Rules for Unmarried Couples Staying in Dubai Hotels
Compared with other United Arab Emirates’ states, Dubai is very liberal. Islamic law still is observed there, but the tourism industry also is very powerful. That means thousands of visitors arrive to Dubai every week, many of whom are unmarried. While many Dubai hotels are likely to turn a blind eye to the issue, you still should take precautions about what you do and say.
Islamic law prohibits unmarried couples from living together. The same rule applies to sharing a hotel room. In theory, hotels should also not call you a cab or help you book a tour in which you will be alone with your partner. This is based on the Tawajed clause, which states that people of opposite sex cannot be alone together unless they’re married or are family.
Most Dubai hotels don’t enforce the “only married couples” rule. Luxury hotels, which often cater to foreigners, are especially relaxed, so chances are you won’t have trouble booking a room. At check-in, you’ll be required to show your passport, but having different surnames won’t raise any eyebrows. In Dubai, married women often keep their surnames.

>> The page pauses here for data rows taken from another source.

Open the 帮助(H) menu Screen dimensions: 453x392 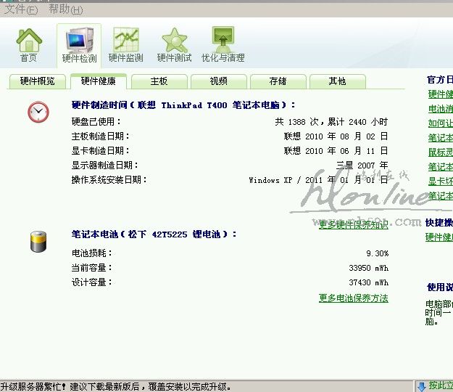pyautogui.click(x=66, y=10)
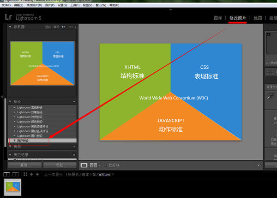This screenshot has width=277, height=198.
Task: Select the white balance eyedropper tool
Action: 271,96
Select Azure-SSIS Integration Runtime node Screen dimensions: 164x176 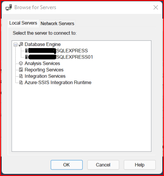[x=58, y=82]

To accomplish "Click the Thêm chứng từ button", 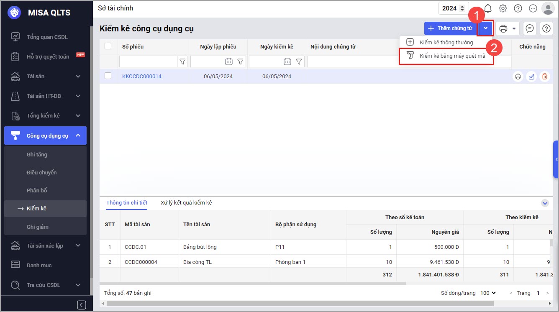I will pyautogui.click(x=450, y=28).
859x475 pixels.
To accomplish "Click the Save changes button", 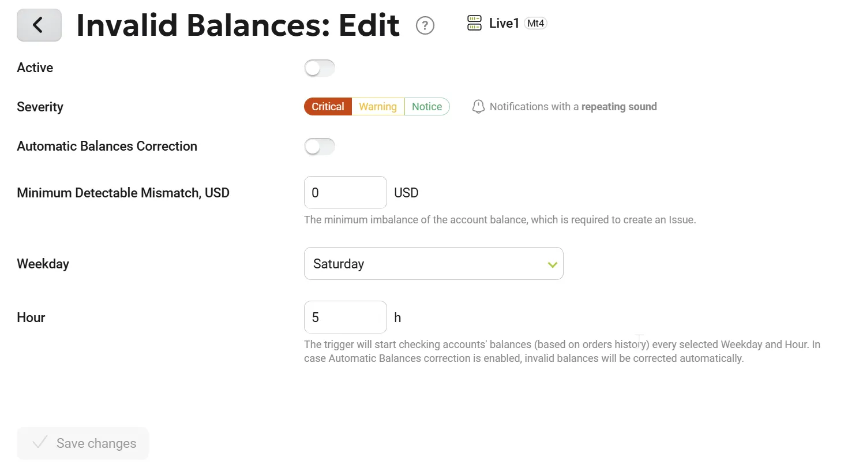I will tap(83, 443).
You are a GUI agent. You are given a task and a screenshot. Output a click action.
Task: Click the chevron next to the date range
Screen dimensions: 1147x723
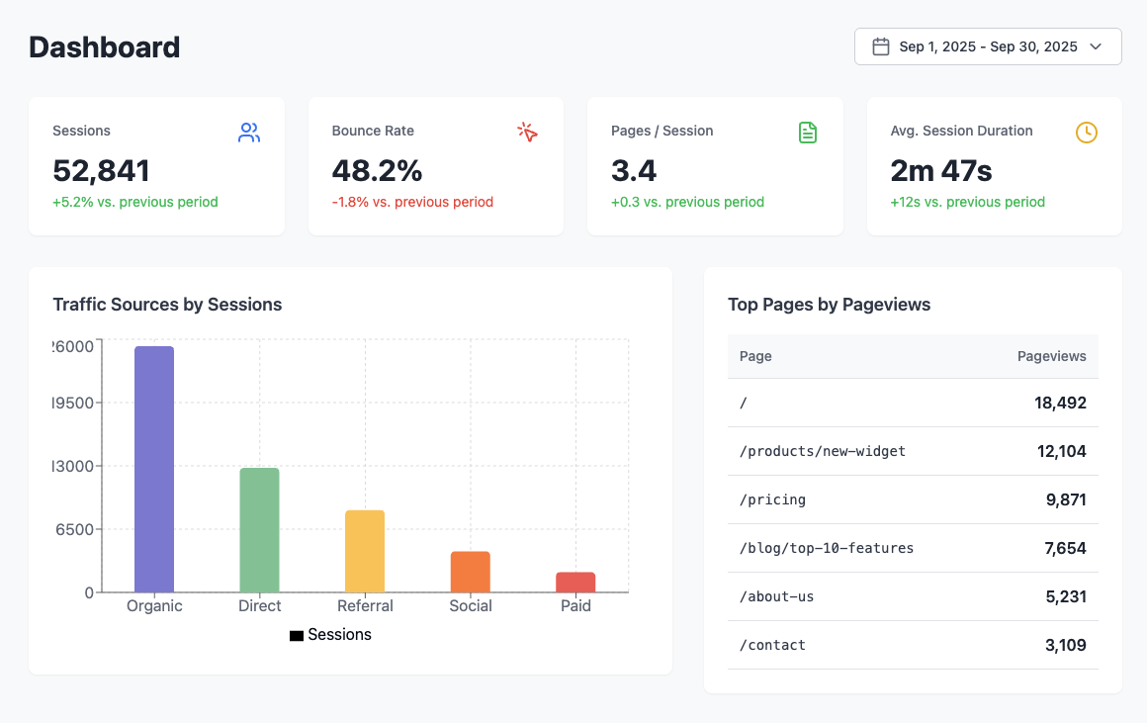pos(1095,46)
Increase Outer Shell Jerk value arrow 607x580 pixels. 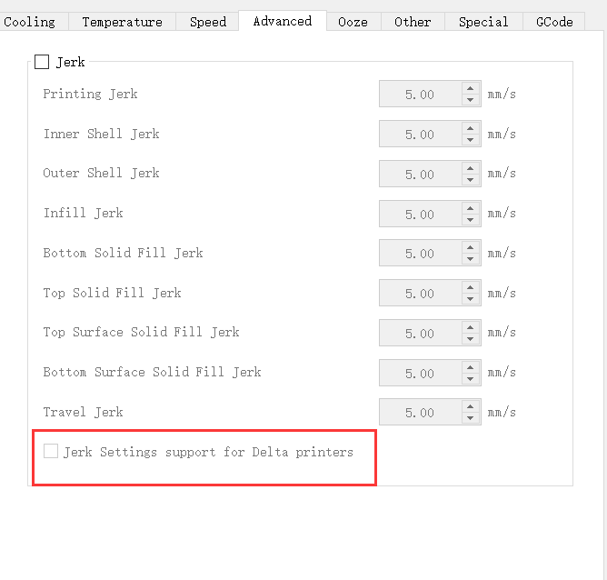471,168
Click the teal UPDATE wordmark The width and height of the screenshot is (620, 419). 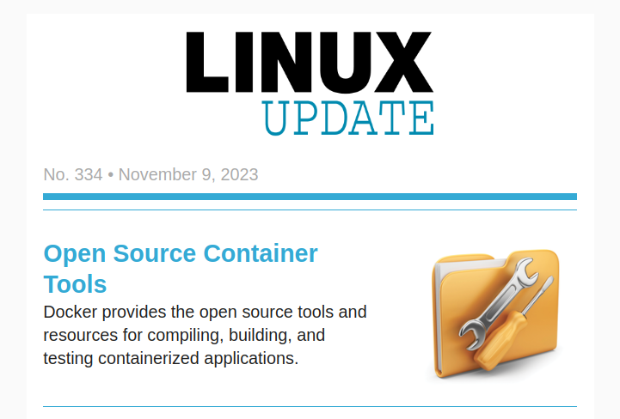coord(347,118)
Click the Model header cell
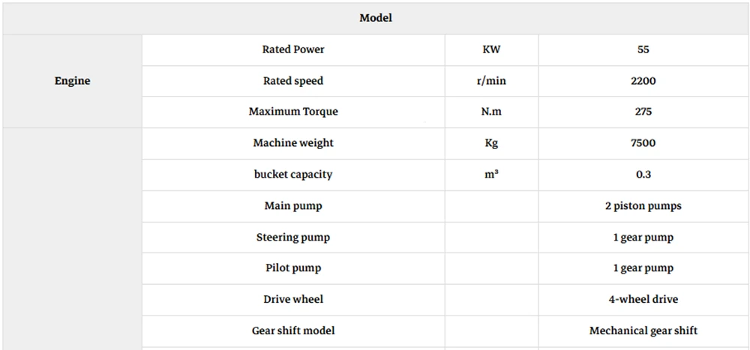The width and height of the screenshot is (750, 350). pyautogui.click(x=376, y=18)
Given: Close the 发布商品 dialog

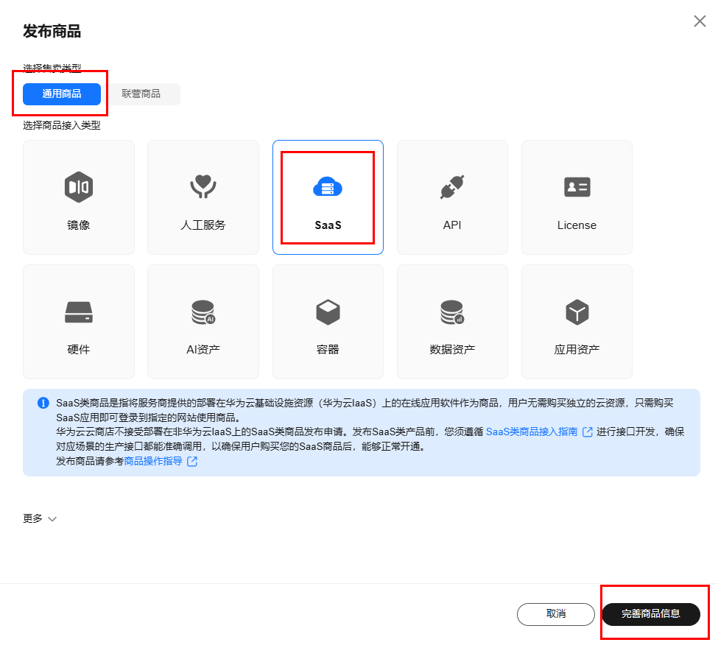Looking at the screenshot, I should coord(700,21).
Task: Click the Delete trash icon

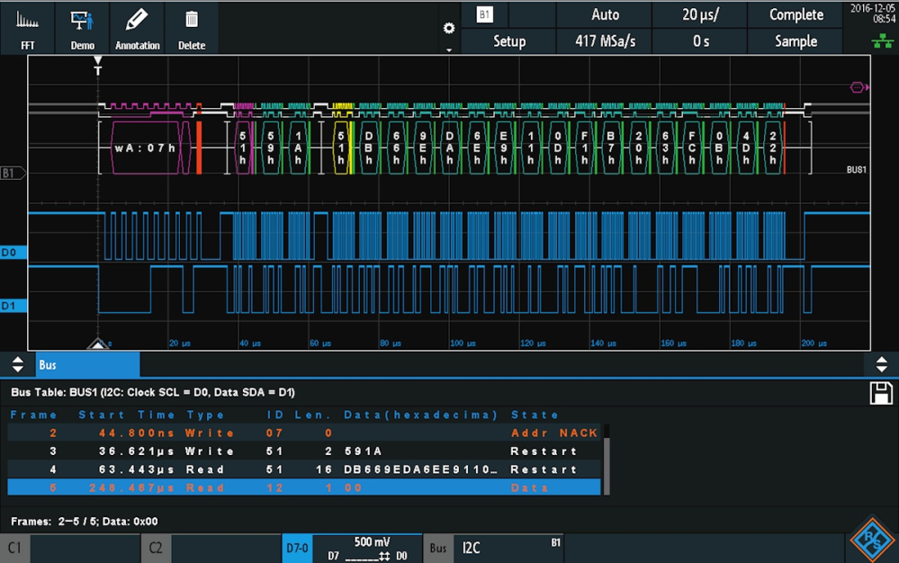Action: [x=191, y=28]
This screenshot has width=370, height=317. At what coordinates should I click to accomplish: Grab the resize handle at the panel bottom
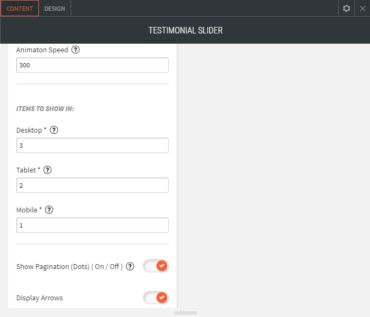[x=185, y=313]
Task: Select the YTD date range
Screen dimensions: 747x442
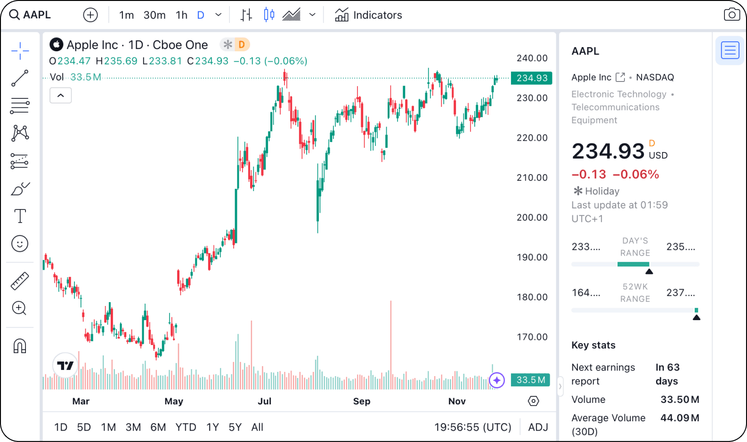Action: (186, 427)
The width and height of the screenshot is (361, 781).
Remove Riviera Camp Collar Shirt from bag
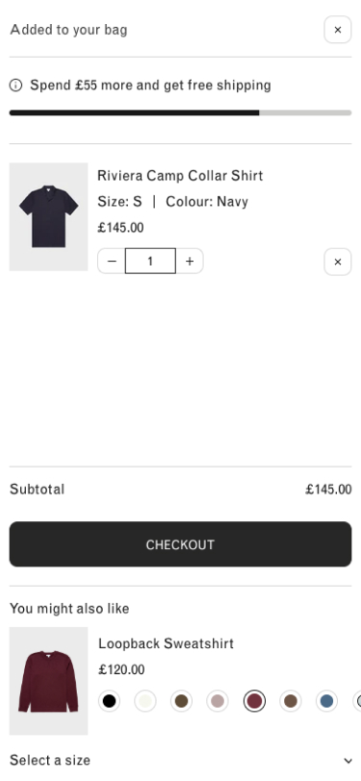[x=338, y=262]
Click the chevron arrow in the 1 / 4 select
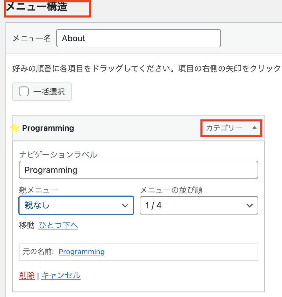 (x=249, y=205)
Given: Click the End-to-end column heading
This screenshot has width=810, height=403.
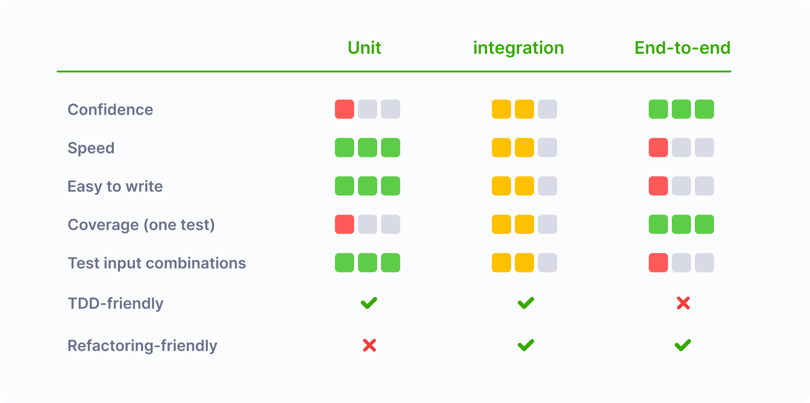Looking at the screenshot, I should (x=682, y=48).
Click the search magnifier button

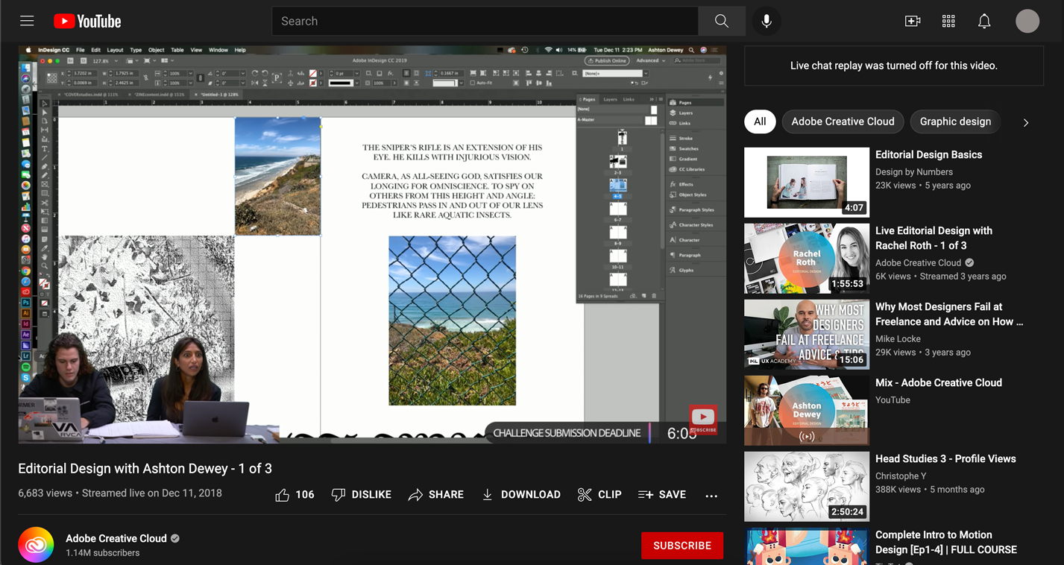coord(721,21)
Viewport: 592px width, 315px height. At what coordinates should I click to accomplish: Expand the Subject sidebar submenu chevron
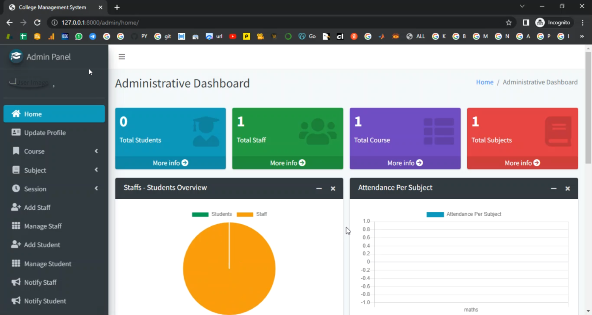pyautogui.click(x=96, y=170)
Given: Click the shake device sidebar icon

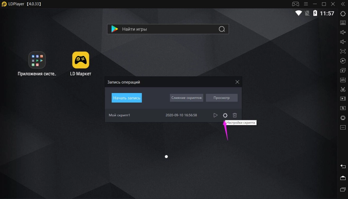Looking at the screenshot, I should coord(343,118).
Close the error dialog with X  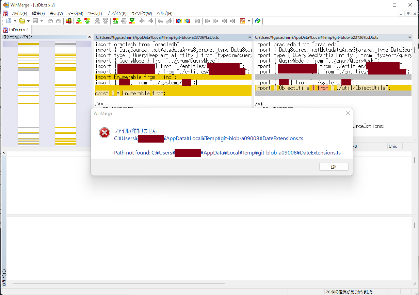click(348, 113)
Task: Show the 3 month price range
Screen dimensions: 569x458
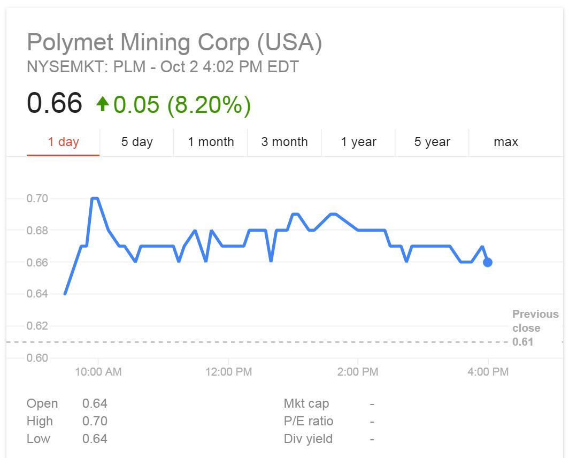Action: pos(285,142)
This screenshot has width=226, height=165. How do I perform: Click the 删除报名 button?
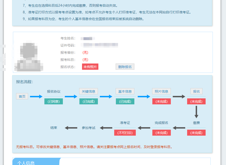click(x=125, y=67)
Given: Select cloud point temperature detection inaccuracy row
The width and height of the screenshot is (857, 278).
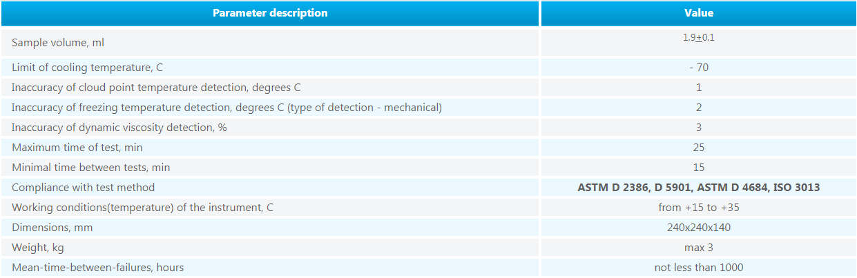Looking at the screenshot, I should (x=429, y=88).
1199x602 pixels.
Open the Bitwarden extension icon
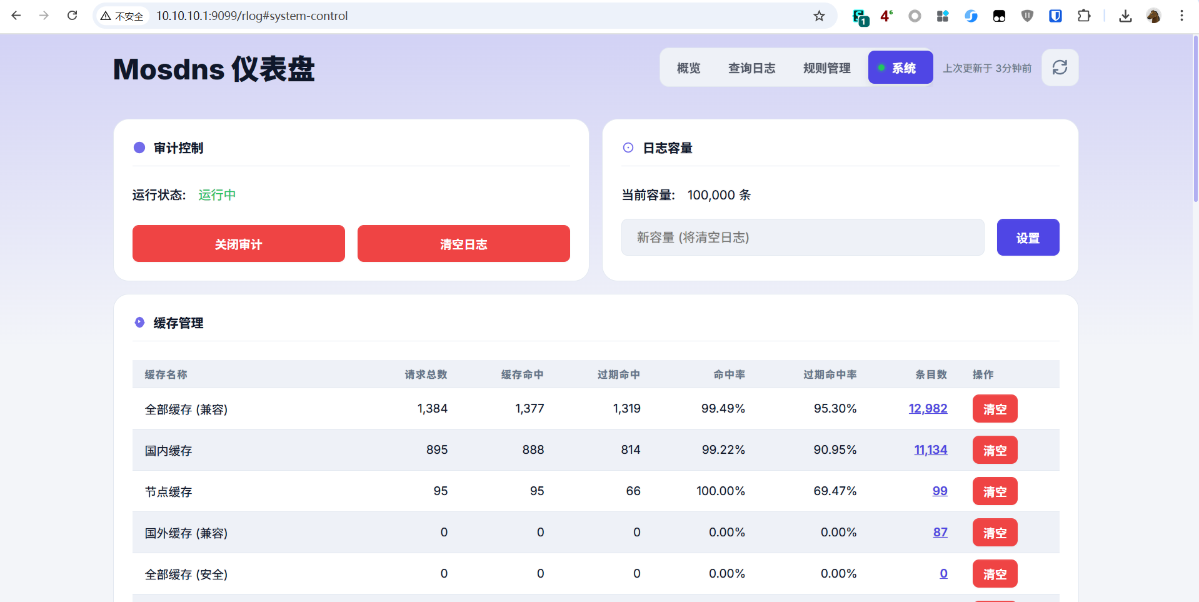1056,16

Public displays of affection are not well-tolerated in Dubai. Holding hands is fine for married couples, but kissing or hugging in public are not acceptable. Keep in mind that if you’re stopped by the police because you’re holding hands and you’re not married, you might run into trouble. This is unlikely to happen in the hotel and more likely to happen in public places like restaurants or shopping centers. Be aware of your surroundings. If you’re staying at a hotel with a lot of Muslim visitors, it’s always possible for them to alert the authorities about inappropriate behavior. If the police then discover you’re not married, you might be in legal trouble.
Once you've checked into a hotel, refer to each other and "husband" and "wife" rather than saying "my boyfriend" or "my fiance." This could help prevent potential problems.